§ **PROMPT**
Quote all entries in full, exactly.

Stored data entries:
* * * *

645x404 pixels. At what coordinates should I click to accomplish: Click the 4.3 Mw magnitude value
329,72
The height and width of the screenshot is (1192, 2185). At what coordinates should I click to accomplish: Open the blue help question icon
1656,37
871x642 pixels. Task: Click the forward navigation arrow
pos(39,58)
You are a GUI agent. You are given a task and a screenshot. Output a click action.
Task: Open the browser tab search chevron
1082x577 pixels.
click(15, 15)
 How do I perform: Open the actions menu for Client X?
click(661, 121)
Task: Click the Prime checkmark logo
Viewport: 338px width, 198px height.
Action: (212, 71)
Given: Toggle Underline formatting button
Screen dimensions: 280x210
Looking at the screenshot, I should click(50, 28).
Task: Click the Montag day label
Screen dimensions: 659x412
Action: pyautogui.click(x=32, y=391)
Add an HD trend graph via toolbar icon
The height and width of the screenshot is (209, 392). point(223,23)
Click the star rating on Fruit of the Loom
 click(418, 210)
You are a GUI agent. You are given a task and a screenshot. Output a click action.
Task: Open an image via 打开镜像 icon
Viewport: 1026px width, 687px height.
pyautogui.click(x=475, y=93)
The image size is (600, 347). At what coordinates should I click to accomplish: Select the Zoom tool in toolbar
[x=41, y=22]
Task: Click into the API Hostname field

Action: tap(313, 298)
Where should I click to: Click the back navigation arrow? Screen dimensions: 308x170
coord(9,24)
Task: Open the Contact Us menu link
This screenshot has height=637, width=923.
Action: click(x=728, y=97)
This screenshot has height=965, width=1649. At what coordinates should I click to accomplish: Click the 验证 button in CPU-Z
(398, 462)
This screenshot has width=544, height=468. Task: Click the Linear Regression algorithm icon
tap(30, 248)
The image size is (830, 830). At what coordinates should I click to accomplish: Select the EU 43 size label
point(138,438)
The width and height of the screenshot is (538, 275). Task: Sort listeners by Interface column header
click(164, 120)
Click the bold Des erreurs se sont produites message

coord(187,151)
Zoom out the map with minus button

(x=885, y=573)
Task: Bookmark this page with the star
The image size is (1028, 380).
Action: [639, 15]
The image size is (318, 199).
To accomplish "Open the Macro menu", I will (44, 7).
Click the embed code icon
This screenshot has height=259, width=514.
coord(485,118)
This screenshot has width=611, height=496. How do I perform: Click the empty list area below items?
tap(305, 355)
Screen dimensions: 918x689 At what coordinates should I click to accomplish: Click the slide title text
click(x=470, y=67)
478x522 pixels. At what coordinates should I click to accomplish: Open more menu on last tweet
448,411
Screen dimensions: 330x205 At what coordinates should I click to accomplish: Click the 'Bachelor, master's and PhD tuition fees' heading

* * * *

§ **ANSWER TO THIS PROBLEM**
645x404 pixels. At what coordinates should I click to accomplish: Click the 4.3 Mw magnitude value
329,72
The height and width of the screenshot is (1192, 2185). At what coordinates should I click to accomplish: Open the blue help question icon
1656,37
871x642 pixels. Task: Click the forward navigation arrow
pos(39,58)
You are a GUI agent. You are given a task and a screenshot. Output a click action.
Task: Open the browser tab search chevron
1082x577 pixels.
click(15, 15)
 How do I perform: Open the actions menu for Client X?
click(661, 121)
Task: Click the Prime checkmark logo
Viewport: 338px width, 198px height.
Action: (212, 71)
Given: Toggle Underline formatting button
Screen dimensions: 280x210
Looking at the screenshot, I should click(50, 28).
Task: Click the Montag day label
Screen dimensions: 659x412
Action: pyautogui.click(x=32, y=391)
Add an HD trend graph via toolbar icon
The height and width of the screenshot is (209, 392). point(223,23)
Click the star rating on Fruit of the Loom
 click(418, 210)
You are a GUI agent. You are given a task and a screenshot. Output a click action.
Task: Open an image via 打开镜像 icon
Viewport: 1026px width, 687px height.
pyautogui.click(x=475, y=93)
The image size is (600, 347). At what coordinates should I click to accomplish: Select the Zoom tool in toolbar
[x=41, y=22]
Task: Click into the API Hostname field

Action: tap(313, 298)
Where should I click to: Click the back navigation arrow? Screen dimensions: 308x170
coord(9,24)
Task: Open the Contact Us menu link
This screenshot has height=637, width=923.
Action: click(x=728, y=97)
This screenshot has height=965, width=1649. At what coordinates should I click to accomplish: Click the 验证 button in CPU-Z
(398, 462)
This screenshot has width=544, height=468. Task: Click the Linear Regression algorithm icon
tap(30, 248)
The image size is (830, 830). At what coordinates should I click to accomplish: Select the EU 43 size label
point(138,438)
The width and height of the screenshot is (538, 275). Task: Sort listeners by Interface column header
click(164, 120)
Click the bold Des erreurs se sont produites message

coord(187,151)
Zoom out the map with minus button

(x=885, y=573)
Task: Bookmark this page with the star
The image size is (1028, 380).
Action: [639, 15]
The image size is (318, 199).
To accomplish "Open the Macro menu", I will (44, 7).
Click the embed code icon
This screenshot has height=259, width=514.
coord(485,118)
This screenshot has width=611, height=496. How do I perform: Click the empty list area below items?
tap(305, 355)
Screen dimensions: 918x689 At what coordinates should I click to accomplish: Click the slide title text
click(x=470, y=67)
478x522 pixels. At what coordinates should I click to accomplish: Open more menu on last tweet
448,411
Screen dimensions: 330x205 At what coordinates should I click to accomplish: Click the 'Bachelor, master's and PhD tuition fees' heading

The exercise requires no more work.